Verstehen Sie den Widerstand der Verleger gegen Admeira?
Dass zu Beginn eine politische Diskussion lanciert wurde, kann ich bis zu einem gewissen Grad nachvollziehen. Aber das Konzept hinter Admeira ist ein absolut pragmatisches: Unsere Hauptkonkurrenten im digitalen Werbemarkt sitzen nicht bei der SRG und der Swisscom, sondern im Silicon Valley. Admeira ist eine für den Medienplatz Schweiz massgeschneiderte Antwort auf die digitale Herausforderung. Als Kunde von Admeira bin ich mit dieser Lösung sehr glücklich. Gleichzeitig bin ich zuversichtlich, dass im Verlauf der nächsten Jahre noch weitere Verleger das Gespräch mit Admeira suchen werden.

Wie Sie ausführen, wandert ein Grossteil der Werbegelder in den digitalen Bereich ab, gleichzeitig beschäftigen Sie sich mit einem konservativen Geschäft, den Zeitschriften. Ist dies nicht ein Widerspruch?
Absolut nicht. Ich bin überzeugt, dass Zeitschriften noch lange erfolgreich existieren werden, vorausgesetzt man bleibt innovativ und kreativ. Das Vorzeigebeispiel ist die «Schweizer LandLiebe», welche von Ringier erst vor fünf Jahren lanciert worden und heute zu einem sehr grossen Erfolg gewachsen ist. Der «Beobachter» erreicht 850'000 Leser, was auf Deutschland bezogen etwa den kumulierten Reichweiten von «Spiegel» und «Fokus» entspricht.
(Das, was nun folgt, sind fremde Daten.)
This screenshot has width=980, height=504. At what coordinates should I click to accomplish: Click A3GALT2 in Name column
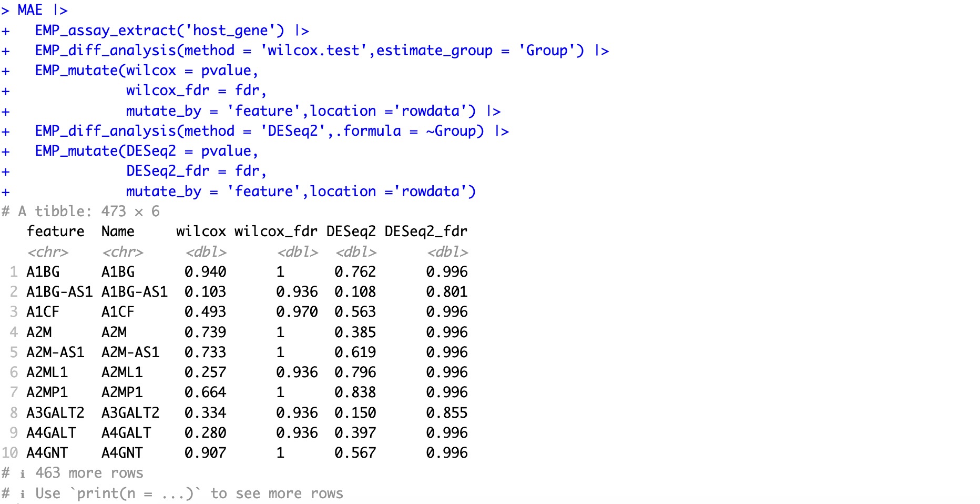coord(130,412)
Vor wenigen Monaten haben wir für den «Beobachter» mit dem digitalen Rechtsberater «Guider» die modernste Beratungsplattform der Schweiz eingeführt. Diese Beispiele – und viele andere – sind für mich der Beweis, dass Zeitschriften auch in diesen bewegten Zeiten eine erfreuliche Zukunft haben.

Was steht für 2017 bei Ringier Axel Springer Schweiz auf der Agenda?
Zum einen der Umzug unserer Zürcher Unternehmung in den Medienpark. Der neue, gemeinsame Standort an der Flurstrasse wird die Optimierung der internen Prozesse, die Teambildung, die tägliche Zusammenarbeit und damit auch die Schaffung einer eigenen Unternehmenskultur weiter vorantreiben und weitere Synergiegewinne ermöglichen. Zum anderen haben wir uns vorgenommen, die Zusammenarbeit mit Admeira noch enger zu gestalten, kreative neue Angebote in Print und Digital gemeinsam zu konzipieren und zu vermarkten. Und auch im Nutzermarkt, seit wenigen Wochen unter neuer Leitung, haben wir die Weichen neu gestellt. Wir wollen unsere über 1 Million Abonnenten in den Mittelpunkt unserer Strategie rücken. Darauf richten wir 2017 unseren Fokus.